Sunday, September 20, 2009

Assignees and (C) or (TM) infringement

My sister (Yutta Sterenborg) is now getting into the business of "signmaking". So for all your T-shirts and commercial advertisement on e.g. windows, cars go to her homepage: www.yutta-style.nl. Due to that I have been thinking about infringement action by assistent parties.

Creating and developing T-shirts, car stickers, commercial window covers for restaurants, etc, is her main task. The assignments she gets often seems like an action infringing copyright or trademark laws. When she is using a logo with permission from the one who owns the logo, there is no problem whatsoever, like here:
















When she is copying a logo from a trademark owner that is not the assignment giving person. Who is liable for the infringing action: Should the assigment giving person be the only one that can be held liable in court for an infringing action Could the one reproducing the trademark or copyrighted work held liable? Or is the reproducing person only a tool to infringe?
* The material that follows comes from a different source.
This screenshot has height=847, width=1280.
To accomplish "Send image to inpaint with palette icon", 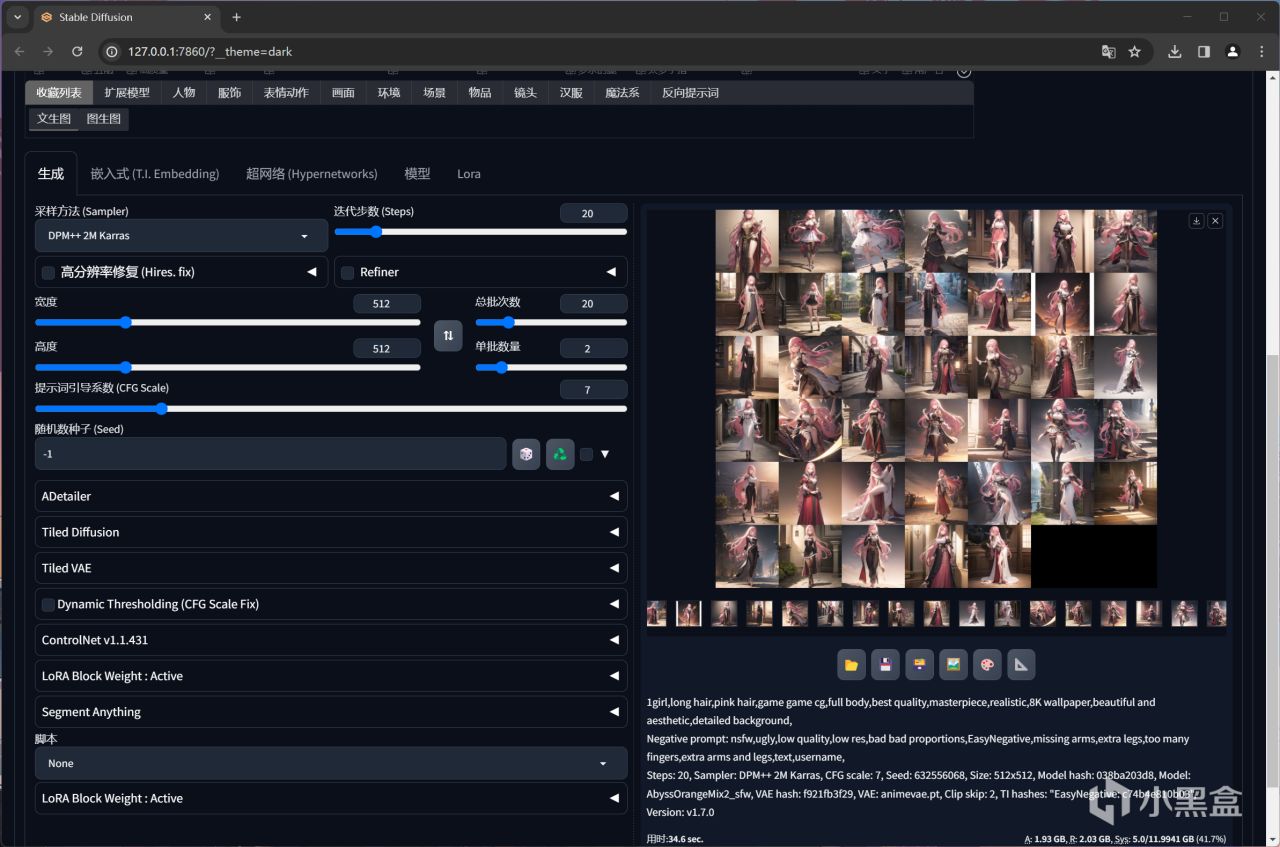I will coord(986,664).
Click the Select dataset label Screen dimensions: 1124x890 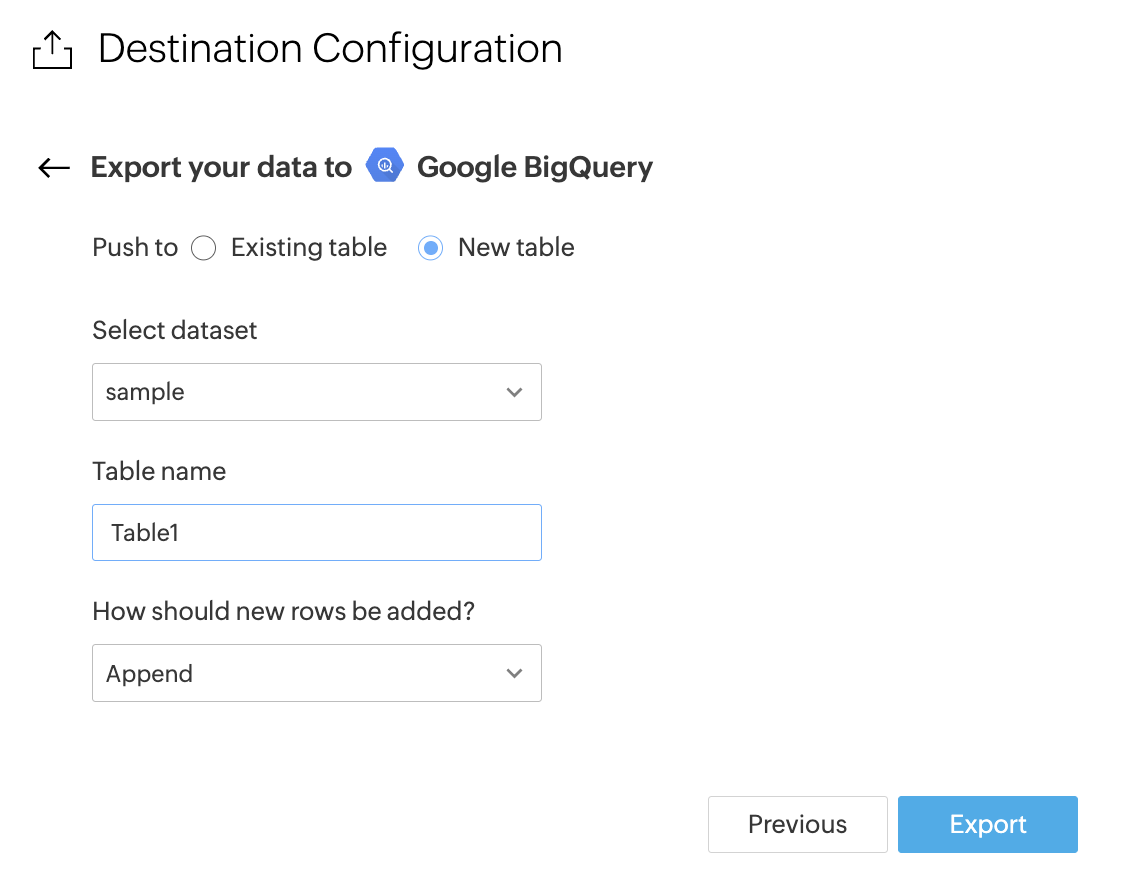pyautogui.click(x=175, y=330)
Is there automatically a rule that says that the assignment giving person is liable for his actions?

In other words: What is her position?


In my view this could be settled with the use of general terms of agreement. Though in the signmaking business it is not quite a settled practice to hand over the general terms of agreement before or upon an agreement is reached. There is often only an oral agreement:

Assignment giving person: "Could you create a T-shirt that says: "All men are like wine, the older they get the better they become". Assignee: "Yes, I can..." and within 3 minutes a T-shirt seize, color, print is created and customly made for the individual.

But since the person giving the assignment (in the end) profits from the work created, in my view the assisting person is not to be held liable. There is often not much of credit for the person who created the tool for the assignment giving person. There are often more benefits/credits for the one who wears, drives or run a shop with a commercial window cover.
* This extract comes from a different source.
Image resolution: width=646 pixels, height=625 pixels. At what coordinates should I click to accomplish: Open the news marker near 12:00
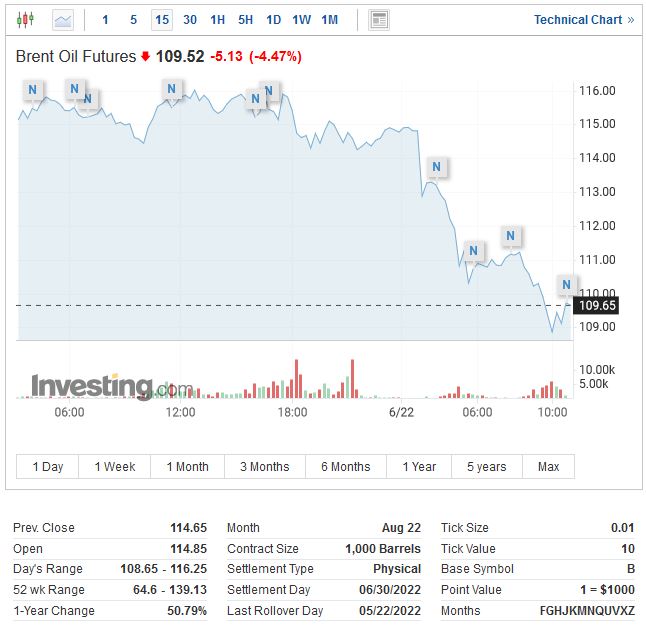point(171,90)
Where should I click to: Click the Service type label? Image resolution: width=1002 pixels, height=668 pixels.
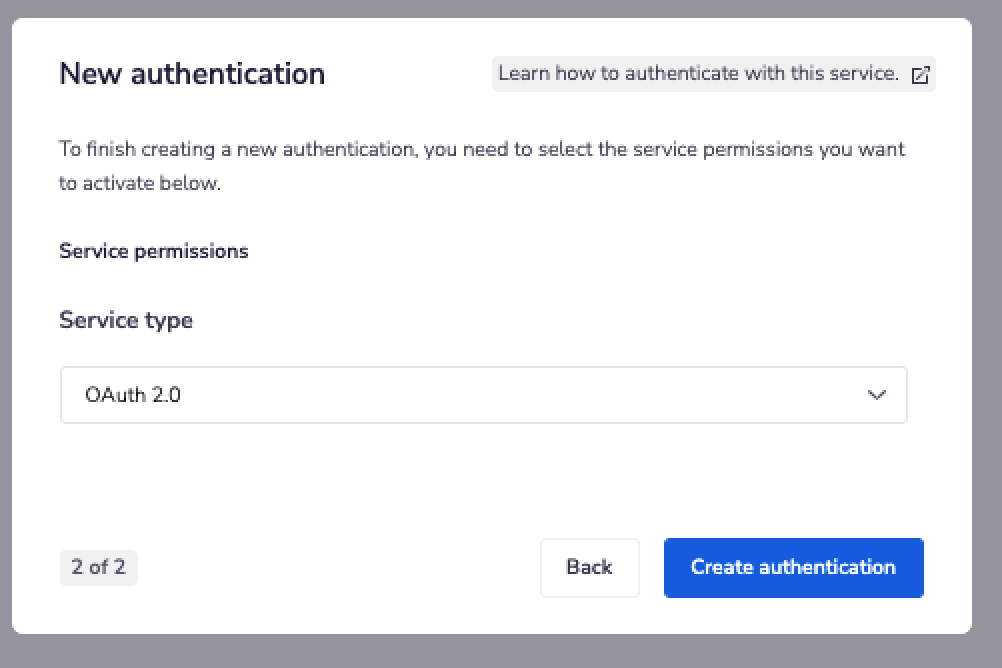[126, 320]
According to the law the assignment also ends upon delivery of a good product/service. After this there is no legal relationship left, unless there is something fundamentally wrong with the product or service, and as one might expect and ask for a repair (not being an copyright or trademark infringement).

Basically in my view, the assignee ceases to have any liability, when the custom-made good or product is delivered. During the time the assignment is not yet full-filled the assignement giving person could always refuse to accept the result. And in most of the cases, there is nothing made public yet and no infringement took place. Due to the fact that the assignement giving person accepts the product or service, he/she also receives the liability for the product or service.
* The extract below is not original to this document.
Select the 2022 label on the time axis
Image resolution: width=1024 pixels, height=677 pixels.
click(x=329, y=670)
The relationship between the two (assignment giver and assignee) should govern the legal infringement. And in my view the assignee should be protected in this matter, since the assignment giver profits from the work and paid (probably) a minimal lump sum compared to the possible legal infringment cost the assignee otherwise faces.

When the assignment giver explicitly pays a lot more, one could expect that the assignee took over the liability for infringement. Though an assignee might not be competitive enough if he/she does that and will not get any assignments.

But it really depends on the circumstances of each case. It should all be judged upon the own merit of the case.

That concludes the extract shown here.